As part of the original setup for the Trip, I bought an AutoCom ActivePLUS, which connected my iPod, my phone, and my UHF radio, and routed the sound through to my helmet. The other thing it did was feed all of that sound through to my helmet camera.

One of the things I’d hoped to do was capture some commentary of my own and radio chatter from the rest of the party as a way of narrating the video. Trust me… helmet camera footage is interesting for all of 30 seconds, music or no music.

One of the things that got in the way of that plan (and there were a few) was electrical noise. All the comms gear was powered off the bike, and all the helmet camera video I recorded was infected with a whining noise which changed pitch with the bike’s engine revs. I was aware of the problem before the Trip, and bought a noise supressor which was meant to resolve the issue. It didn’t.

Last weekend I bought a larger noise supressor, and started running some tests on gear powered off the bike. Using the AutoCom and the helmet camera, I ran a series of tests with various combinations of bike power and battery power. What I found was that, even with the filter in place, the helmet camera picked up a lot of noise when powered off the bike. The AutoCom itself seemed to remain reasonably clear on bike power, though the helmet camera (running off batteries) still picked up some electrical noise from the AutoCom.
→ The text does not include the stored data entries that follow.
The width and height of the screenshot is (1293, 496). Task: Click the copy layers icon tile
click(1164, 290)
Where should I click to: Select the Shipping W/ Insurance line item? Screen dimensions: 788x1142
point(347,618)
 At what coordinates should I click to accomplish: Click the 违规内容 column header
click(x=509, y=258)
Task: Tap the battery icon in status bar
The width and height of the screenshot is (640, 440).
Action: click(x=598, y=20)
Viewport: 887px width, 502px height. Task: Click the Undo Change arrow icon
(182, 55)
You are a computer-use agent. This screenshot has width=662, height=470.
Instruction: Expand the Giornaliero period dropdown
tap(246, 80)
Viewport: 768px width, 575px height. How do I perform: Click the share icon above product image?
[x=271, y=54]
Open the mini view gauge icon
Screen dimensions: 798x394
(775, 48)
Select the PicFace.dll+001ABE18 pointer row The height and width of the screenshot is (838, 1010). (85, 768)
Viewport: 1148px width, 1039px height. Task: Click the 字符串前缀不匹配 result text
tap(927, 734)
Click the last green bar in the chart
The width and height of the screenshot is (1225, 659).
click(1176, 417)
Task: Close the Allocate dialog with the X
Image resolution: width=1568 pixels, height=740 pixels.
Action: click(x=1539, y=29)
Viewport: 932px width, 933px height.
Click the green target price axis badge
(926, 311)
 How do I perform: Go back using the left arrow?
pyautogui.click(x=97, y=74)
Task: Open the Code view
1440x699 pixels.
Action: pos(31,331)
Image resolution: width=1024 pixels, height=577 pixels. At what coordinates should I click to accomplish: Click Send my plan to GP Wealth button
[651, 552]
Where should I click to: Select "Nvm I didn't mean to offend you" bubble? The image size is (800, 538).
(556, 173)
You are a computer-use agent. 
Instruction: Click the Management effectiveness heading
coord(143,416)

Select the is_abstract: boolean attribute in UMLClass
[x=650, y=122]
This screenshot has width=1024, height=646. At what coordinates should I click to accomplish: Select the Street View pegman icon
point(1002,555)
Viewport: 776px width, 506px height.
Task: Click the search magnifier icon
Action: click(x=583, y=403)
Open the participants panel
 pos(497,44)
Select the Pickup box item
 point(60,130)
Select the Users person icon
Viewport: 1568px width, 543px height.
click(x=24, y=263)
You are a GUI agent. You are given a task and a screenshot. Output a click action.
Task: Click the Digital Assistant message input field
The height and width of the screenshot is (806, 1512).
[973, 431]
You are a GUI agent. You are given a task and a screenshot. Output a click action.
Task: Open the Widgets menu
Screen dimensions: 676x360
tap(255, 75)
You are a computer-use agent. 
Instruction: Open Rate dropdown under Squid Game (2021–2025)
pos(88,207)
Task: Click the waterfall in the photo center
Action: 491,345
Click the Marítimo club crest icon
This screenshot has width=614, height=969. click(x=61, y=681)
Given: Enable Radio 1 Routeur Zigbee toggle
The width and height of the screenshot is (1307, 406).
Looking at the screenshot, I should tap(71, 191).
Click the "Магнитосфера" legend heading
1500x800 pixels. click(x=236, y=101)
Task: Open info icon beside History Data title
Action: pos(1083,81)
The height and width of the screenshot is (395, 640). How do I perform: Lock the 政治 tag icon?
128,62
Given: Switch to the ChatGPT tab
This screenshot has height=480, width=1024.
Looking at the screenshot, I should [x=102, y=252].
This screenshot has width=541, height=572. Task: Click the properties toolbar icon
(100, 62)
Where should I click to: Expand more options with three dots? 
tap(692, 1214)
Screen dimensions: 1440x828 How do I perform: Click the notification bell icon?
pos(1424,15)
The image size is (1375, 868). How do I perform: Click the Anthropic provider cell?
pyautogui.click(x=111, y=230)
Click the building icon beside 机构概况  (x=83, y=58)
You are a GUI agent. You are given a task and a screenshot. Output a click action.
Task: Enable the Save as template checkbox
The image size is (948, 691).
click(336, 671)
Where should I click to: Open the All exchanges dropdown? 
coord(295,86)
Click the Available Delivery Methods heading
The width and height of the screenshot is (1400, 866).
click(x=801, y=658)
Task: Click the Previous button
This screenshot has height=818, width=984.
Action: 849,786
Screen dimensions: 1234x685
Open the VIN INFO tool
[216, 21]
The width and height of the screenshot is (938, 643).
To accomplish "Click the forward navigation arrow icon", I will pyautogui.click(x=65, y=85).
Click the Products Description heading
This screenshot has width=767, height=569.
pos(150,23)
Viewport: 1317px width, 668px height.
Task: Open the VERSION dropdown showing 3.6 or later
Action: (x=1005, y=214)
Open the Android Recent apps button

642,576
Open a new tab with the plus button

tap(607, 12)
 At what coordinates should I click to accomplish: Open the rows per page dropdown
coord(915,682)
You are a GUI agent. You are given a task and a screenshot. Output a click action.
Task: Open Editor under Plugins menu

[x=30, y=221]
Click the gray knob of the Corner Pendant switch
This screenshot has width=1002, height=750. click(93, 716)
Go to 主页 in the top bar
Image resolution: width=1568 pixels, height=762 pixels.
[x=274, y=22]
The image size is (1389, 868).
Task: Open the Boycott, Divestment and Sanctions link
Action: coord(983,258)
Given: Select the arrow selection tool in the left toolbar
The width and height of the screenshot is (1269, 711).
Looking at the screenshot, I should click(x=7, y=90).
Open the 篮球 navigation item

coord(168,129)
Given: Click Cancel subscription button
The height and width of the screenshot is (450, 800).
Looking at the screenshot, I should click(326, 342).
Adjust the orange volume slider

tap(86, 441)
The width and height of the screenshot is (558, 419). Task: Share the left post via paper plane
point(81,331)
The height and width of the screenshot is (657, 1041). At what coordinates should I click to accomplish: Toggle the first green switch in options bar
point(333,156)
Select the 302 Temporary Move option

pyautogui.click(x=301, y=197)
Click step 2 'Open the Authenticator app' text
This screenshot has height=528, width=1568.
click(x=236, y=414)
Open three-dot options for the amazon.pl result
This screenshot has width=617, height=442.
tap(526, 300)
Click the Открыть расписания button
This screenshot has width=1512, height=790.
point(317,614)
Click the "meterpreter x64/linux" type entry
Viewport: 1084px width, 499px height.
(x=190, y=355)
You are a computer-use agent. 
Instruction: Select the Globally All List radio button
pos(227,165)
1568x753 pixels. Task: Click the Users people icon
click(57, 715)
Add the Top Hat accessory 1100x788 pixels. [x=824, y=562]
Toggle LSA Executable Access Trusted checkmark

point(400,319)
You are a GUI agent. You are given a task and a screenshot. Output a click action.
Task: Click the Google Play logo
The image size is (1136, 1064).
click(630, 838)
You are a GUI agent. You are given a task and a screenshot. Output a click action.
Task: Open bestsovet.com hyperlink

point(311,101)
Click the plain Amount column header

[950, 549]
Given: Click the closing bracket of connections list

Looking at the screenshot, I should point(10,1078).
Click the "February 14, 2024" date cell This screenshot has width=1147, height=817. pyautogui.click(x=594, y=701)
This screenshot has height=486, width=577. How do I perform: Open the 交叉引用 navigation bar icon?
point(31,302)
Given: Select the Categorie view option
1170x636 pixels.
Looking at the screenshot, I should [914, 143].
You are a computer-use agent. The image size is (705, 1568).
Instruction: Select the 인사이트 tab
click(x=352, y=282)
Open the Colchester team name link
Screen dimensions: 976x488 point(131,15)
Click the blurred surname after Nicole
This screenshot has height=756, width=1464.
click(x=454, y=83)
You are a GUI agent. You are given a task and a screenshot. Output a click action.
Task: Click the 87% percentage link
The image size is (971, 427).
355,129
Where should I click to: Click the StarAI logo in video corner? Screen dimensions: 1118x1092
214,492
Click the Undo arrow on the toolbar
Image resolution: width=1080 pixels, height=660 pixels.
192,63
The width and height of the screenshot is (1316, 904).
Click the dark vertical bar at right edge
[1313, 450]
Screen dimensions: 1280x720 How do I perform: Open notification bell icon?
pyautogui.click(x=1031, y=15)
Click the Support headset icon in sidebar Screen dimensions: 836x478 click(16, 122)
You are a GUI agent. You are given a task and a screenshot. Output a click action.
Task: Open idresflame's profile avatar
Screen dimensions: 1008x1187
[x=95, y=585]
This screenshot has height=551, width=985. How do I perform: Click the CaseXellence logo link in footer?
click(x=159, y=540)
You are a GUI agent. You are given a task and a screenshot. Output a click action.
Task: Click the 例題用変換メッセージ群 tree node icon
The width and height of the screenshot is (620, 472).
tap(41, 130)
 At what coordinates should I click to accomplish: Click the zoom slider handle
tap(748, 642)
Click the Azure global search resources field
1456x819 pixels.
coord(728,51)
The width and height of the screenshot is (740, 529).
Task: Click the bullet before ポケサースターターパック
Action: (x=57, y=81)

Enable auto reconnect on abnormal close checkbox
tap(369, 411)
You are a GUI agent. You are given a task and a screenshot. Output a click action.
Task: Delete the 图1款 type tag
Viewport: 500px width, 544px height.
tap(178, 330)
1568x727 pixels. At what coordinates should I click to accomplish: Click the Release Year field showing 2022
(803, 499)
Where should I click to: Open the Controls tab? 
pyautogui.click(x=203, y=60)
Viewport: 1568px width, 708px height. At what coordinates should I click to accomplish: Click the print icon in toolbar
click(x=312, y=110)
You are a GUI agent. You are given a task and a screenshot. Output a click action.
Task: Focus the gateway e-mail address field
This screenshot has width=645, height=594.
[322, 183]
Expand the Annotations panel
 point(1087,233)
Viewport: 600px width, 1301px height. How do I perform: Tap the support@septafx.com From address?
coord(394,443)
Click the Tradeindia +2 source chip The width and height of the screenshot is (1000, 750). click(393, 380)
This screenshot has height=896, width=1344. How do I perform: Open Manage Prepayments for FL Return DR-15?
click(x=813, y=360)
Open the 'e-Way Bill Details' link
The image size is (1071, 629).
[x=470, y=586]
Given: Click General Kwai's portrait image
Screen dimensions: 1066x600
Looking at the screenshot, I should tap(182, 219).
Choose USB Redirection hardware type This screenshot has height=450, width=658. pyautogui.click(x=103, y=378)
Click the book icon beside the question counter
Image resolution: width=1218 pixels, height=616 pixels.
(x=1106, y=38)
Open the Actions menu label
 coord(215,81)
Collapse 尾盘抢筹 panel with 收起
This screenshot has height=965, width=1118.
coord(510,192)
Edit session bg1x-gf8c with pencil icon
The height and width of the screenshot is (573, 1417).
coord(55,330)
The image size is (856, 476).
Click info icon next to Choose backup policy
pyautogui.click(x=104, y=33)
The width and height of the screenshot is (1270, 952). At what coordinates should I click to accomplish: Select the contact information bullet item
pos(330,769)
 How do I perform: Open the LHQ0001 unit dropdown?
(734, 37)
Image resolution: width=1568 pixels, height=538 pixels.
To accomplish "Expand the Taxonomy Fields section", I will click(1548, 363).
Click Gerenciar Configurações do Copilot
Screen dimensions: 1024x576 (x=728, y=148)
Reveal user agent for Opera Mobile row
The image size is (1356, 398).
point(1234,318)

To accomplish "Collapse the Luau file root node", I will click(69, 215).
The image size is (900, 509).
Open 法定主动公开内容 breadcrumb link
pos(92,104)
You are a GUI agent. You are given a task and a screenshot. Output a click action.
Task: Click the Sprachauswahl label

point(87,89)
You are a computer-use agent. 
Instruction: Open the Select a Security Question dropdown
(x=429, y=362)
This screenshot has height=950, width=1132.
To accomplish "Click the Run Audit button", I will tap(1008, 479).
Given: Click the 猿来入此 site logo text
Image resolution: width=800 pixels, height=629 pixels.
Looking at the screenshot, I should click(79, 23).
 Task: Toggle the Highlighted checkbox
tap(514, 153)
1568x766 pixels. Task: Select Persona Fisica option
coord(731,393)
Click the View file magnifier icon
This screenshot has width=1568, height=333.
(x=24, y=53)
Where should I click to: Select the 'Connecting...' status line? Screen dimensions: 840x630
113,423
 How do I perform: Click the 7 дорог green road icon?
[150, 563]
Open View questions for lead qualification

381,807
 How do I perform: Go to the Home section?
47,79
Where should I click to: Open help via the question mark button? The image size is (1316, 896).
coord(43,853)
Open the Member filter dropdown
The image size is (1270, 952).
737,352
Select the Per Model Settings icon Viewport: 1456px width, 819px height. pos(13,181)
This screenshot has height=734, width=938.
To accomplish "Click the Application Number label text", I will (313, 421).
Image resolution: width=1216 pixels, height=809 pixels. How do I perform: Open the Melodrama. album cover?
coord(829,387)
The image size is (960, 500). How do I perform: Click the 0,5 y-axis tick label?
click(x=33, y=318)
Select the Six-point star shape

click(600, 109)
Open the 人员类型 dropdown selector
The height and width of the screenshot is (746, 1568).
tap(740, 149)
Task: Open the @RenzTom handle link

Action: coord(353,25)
Both these gadgets are designed to be fitted to a bike, so it came as a bit of a surprise that both would be so susceptible to electrical noise.

I started searching the ‘net, trying to understand the nature and cause of electrical noise, and found that the most common cause was a poor ground (or negative) connection. I started looking at the photos I’d taken when I first added the SAE cable that powers the tank bag, and I think I might have found a clue. The positive lead runs near enough to straight from the battery, so that should be reasonably clean. From there it runs to a relay behind the instrument panel. The trigger wire on the relay comes off the instrument backlights (which are always on when the bike is running). Again, this shouldn’t be a problem, since the switch side of the relay is isolated from the power it’s switching. The weak point, as expected, is the ground. Rather than go back to the frame, or all the way back to the negative terminal on the battery, I attached the ground to a negative wire off the back of the instruments. I can’t be sure, but I think that’s the weak point.

The next step is to rerun the auxiliary power on the bike, with positive and negative originating as close to the battery as possible. From there I’ll break out only for the relay, and use the same trigger source as before.